E allora stavolta sei preparata, preparatissima. E le bhcg sono positive. E poi arriva di nuovo il ciclo. E quindi chiedi una spiegazione, vuoi un approfondimento, vuoi comprendere, perché tu lo sai che non è casualità, c’è qualcosa che non quadra e non è possibile che le cose sono normali. Si incrina quel rapporto con il tuo corpo e il tuo cuore, ancora di più. Comincia quel processo lento che ti logora da dentro. E ti senti sola, smarrita. Alle tue domande, ti senti rispondere che si farà un esame alle tube, e tu, ignorante in materia ma ancora con un po’ di logica in testa, ti chiedi come mai, visto che il concepimento è l’ultimo dei tuoi problemi. E ti senti rispondere che le tue gravidanze non sono mai esistite, che non sono gravidanze, perché troppo iniziali.
Ma allora cos’erano? Perché io “li ho sentiti da subito”, io lo so che significa essere in gravidanza e non esserlo, la differenza ho cominciato a capirla. Eppure non ti credono.
Poi dici basta. Tu hai fiducia in te stessa e ora ti rendi conto con terrore che sei l’unica ad averne.
Quando si incrina il rapporto di fiducia con il proprio medico è un disastro.
Il tuo medico è il tuo appiglio razionale. E’ il ponte che ti deve portare alla soluzione, all’obiettivo. Non è mica il Padre Eterno, questo lo sai. Per questo ci pensi tu, scomodandolo tutte le sere durante la preghiera.
Ma quella è la parte irrazionale. Lascia stare dottore, a quella ci penso io. Tu pensa ad altro. E quando non ci pensa è un casino, perché va bene essere medici di se stessi, ma non ci si improvvisa dottori con quattro blogs, sette forums, e venticinque articoli su una rivista di medicina (io sono arrivata anche ad abbonarmi ad una rivista di medicina, ma questa è un’altra storia).
Durante tutta la mia lunga storia, ho aiutato donne e incoraggiato a fare esami di approfondimento, che nessuno aveva mai prescritto loro.
Ci sono donne che arrivano alla procreazione assistita senza fare un’isteroscopia all’utero. O altre che non fanno i classici esami del sangue per la poliabortività: poi grazie alla PMA riescono a concepire e magari perdono il bambino perché non sapevano di avere un fattore di rischio abortività.
Ci sono donne che non fanno il cariotipo genetico dopo i tanti aborti o anni di infertilità e poi scoprono di avere una malattia monogenica, superabile con una diagnosi preimpianto.
Ci sono donne a cui non viene detto di fare le analisi per la fibrosi cistica, e poi scoprono di essere portatrici solo in gravidanza (ma mi dite che senso ha??).

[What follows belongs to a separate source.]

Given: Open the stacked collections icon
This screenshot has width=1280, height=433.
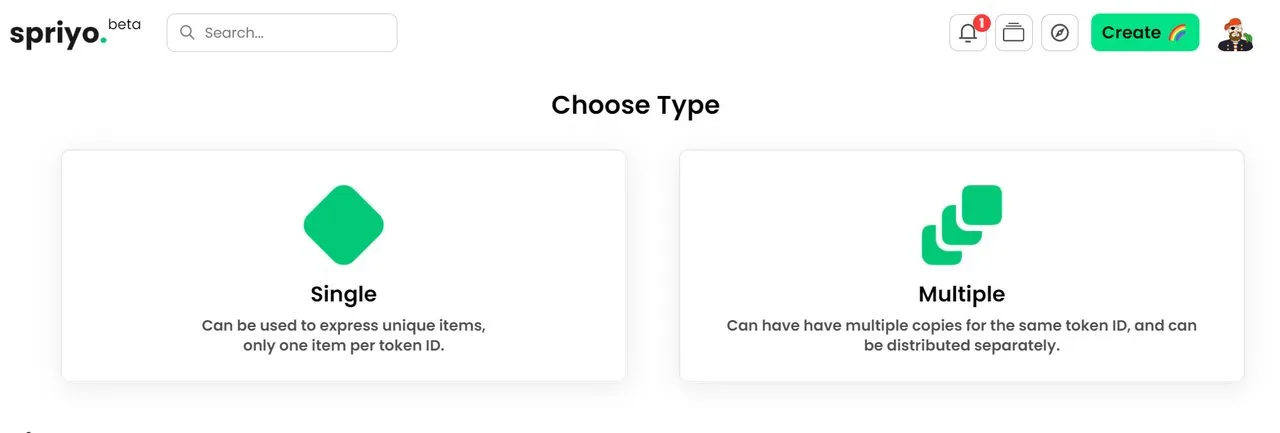Looking at the screenshot, I should (1014, 33).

Ci sono donne che non sanno che una semplice cura per la coagulazione può salvare il proprio figlio.
Ma è colpa nostra?
Quando inizia e da dove inizia il ruolo che il medico ha nei confronti di una donna che comunica di volere un figlio ?
I fattori di rischio negli anni sono cresciuti. L’innalzamento dell’età in cui si decide di avere un figlio, lo stile di vita, il fumo, la non dieta, gli scarsi controlli pregressi. Dobbiamo davvero iscriverci alla facoltà di medicina per concepire? Sta a noi approfondire così tanto gli argomenti per ricercare quell’appiglio razionale?

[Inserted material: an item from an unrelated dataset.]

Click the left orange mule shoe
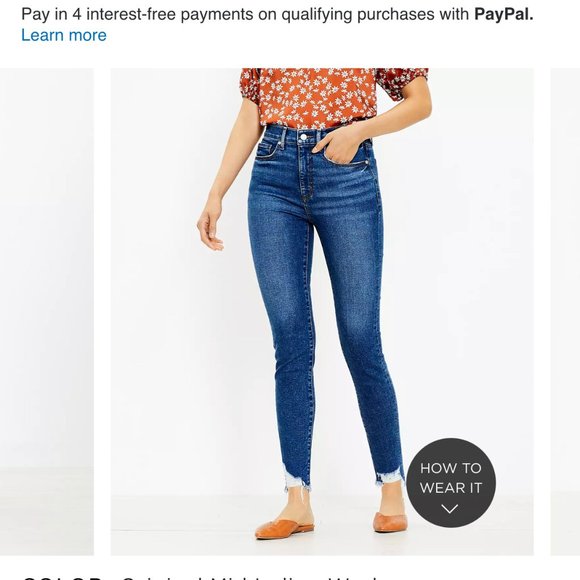The width and height of the screenshot is (580, 580). click(284, 527)
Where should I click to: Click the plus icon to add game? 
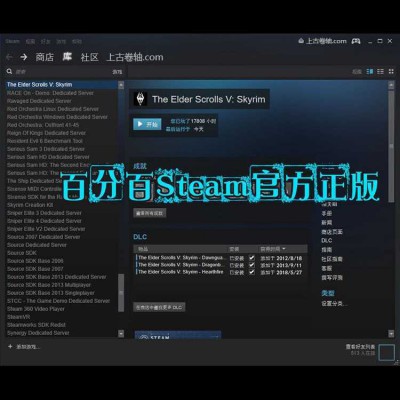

A me è stato detto che le mie gravidanze non sono mai esistite, e me lo ha detto una donna. Io, in conseguenza di questo, ho avuto dei seri attacchi di ansia. Ricordo che non respiravo e che mi sentivo morire.
Poi ho trovato un dottore che mi ha preso per mano e non mi ha lasciato più. Io ho studiato, ma la causa noi, cioè io, mio marito e il mio medico, perché, come mi dice sempre lui “siamo in tre a lavorare!”, non l’abbiamo trovata. Nonostante tutto.
Oggi ho bisogno di nuovo di quella fiducia. Nonostante le avversità. Ho bisogno di nuovo di essere presa per mano, come quella volta. Alla parte irrazionale penso sempre io, ancora di più.
Ora cerco di ricostruire quel ponte di razionalità che in tutto questo tempo, dopo gravidanze extrauterine, aborti e pma fallite, si è interrotto e ha rischiato di farmi cadere giù.
Una fiducia da ricostruire, per credere di potercela fare ancora.
Perché la mente può tutto. E il cuore pure.